Sorry you’re going through this OP. The deposit is a shared asset. Is your solicitor suggesting that you suggest you keep the deposit so you can buy a house for you and the DC in lieu of monthly maintenance? If you know his salary (assume you do) you can work out on the CMS calculator how much he would need to pay. Hopefully he isn’t self employed as so many men get out of paying by fiddling their taxes.

He might not be willing to waive his share of the deposit, and he does need to house himself so not sure there is much you can do about that. No point going to court to fight what he is legally entitled to. I guess you either need to buy something smaller or continue to rent. Your son is clearly very unhappy, if you can’t leave for you, you need to do it for him, or he will probably end up leaving much earlier than he otherwise would have.

Either way you need to leave.

Secretsquirels · 08/07/2025 06:56

As a pp has said, you can work out how much he will have to give you each month using the cms calculator.

Other than the savings, your main assets are likely to be your pensions. Are you able to find paperwork for both of them to see how much they are worth?

If his is worth a lot more than yours (or if you guess it is eg if he earns a lot more) then I think that you would be safe taking the savings and saying yes, see you in court.

If his pension is around the same as yours I think that you could take half the savings and say see you in court.

Either way, move whatever you take into an account in your sole name. Keep a record of the transaction and be honest with him and the financial mediator/judge etc that you’ve got that joint money.

It’s not guaranteed but he might be more reasonable about discussing finances once you’re out of the house and living somewhere new. At the moment he’s hoping that the threat of court will scare you into staying.

Lafufufu · 08/07/2025 06:59

Unpopular opinion(?)
You cannot reason with crazy

I wouldn’t initiate divorce proceedings… yet (thanks for the wisdom meghan 😅)

i’d simply separate, end the tenancy now and move somewhere cheaper / more manageable, file for CMS and stop contributing to your pension

w regards to the deposit money given he has clearly said he is happy to burn the house down and cut his nose to spite everyone’s face… I’d say all bets are off…and I’d be employing every shitty trick in the book to secure my children’s futures.

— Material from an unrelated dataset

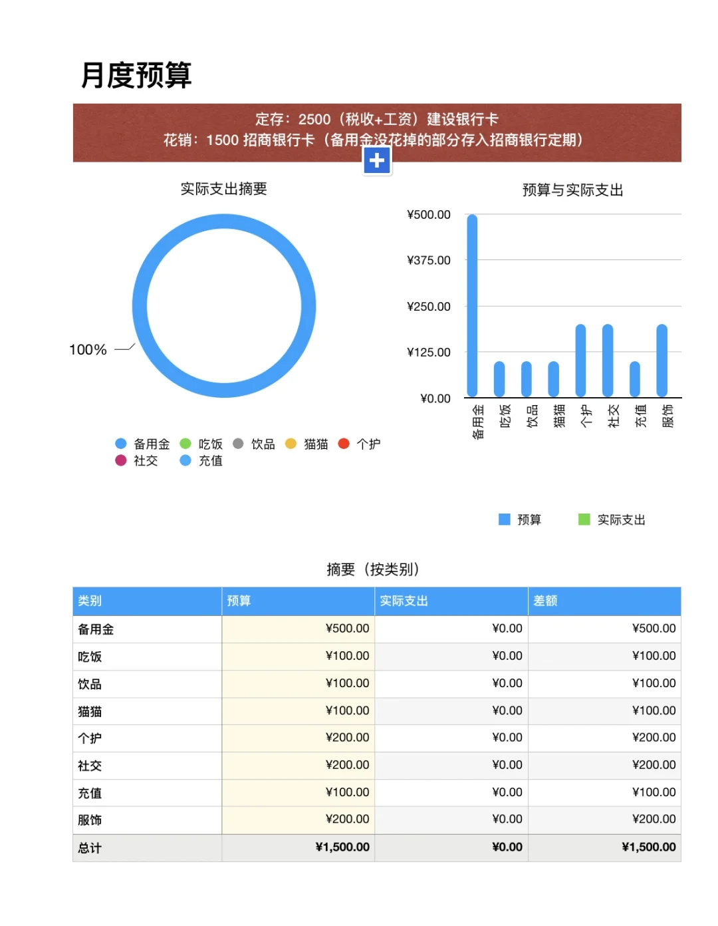Click the green 实际支出 legend square
The width and height of the screenshot is (718, 926).
pos(583,520)
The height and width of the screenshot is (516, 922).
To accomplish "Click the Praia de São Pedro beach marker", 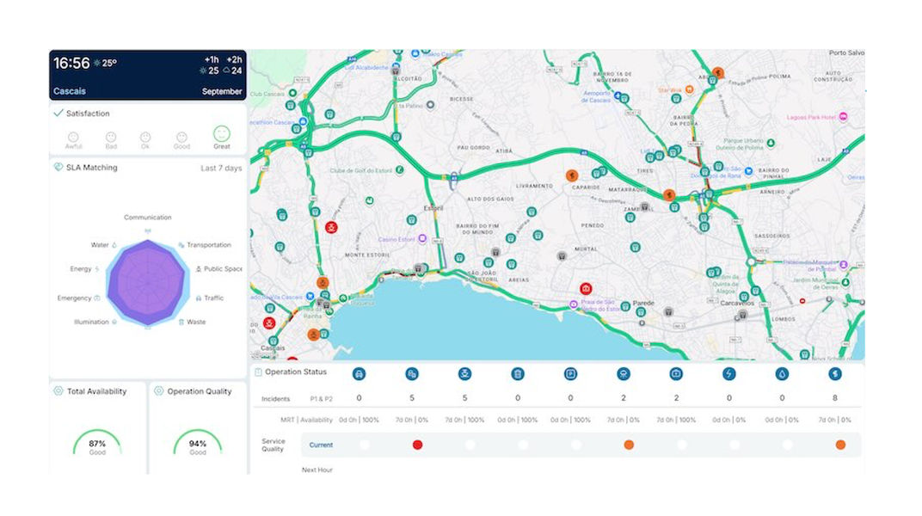I will point(574,304).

my wages would be getting squirreled away and I’d be using the savings on “living costs” to slowly drain a few k per month out.
I’d also be gifting cash to your son / reliable family members or helping him with a deposit on a place declaring it as a gift to remove it completely from the marital pot. I’d maybe look at buying a Rolex or two for my ds and dds birthdays which can be left untouched and sold later

once the money is ostensibly “gone in 3-4 years then I’d file. He’ll have cooled off and there will be nothing to take.

I'm sure people will say its not fair you’ll get caught… I don’t agree.I’d do pretty much whatever it takes for my kids.
britain lawless now, its vanishingly unlikely you won’t be able to say most of it got used on separating and living costs.

separately please please keep in mind desperate men are the most dangerous. Stay en guarde and get out

marmaladeandpeanutbutter · 08/07/2025 11:26

He doesn’t have to accept it. It’s your choice alone.

Jirtts · 08/07/2025 12:19

The savings are in your name? Surely that means you have access to them even if he does end up getting half. Ifs that’s the case keep half in and use the other half for your benefit: ignore his threats.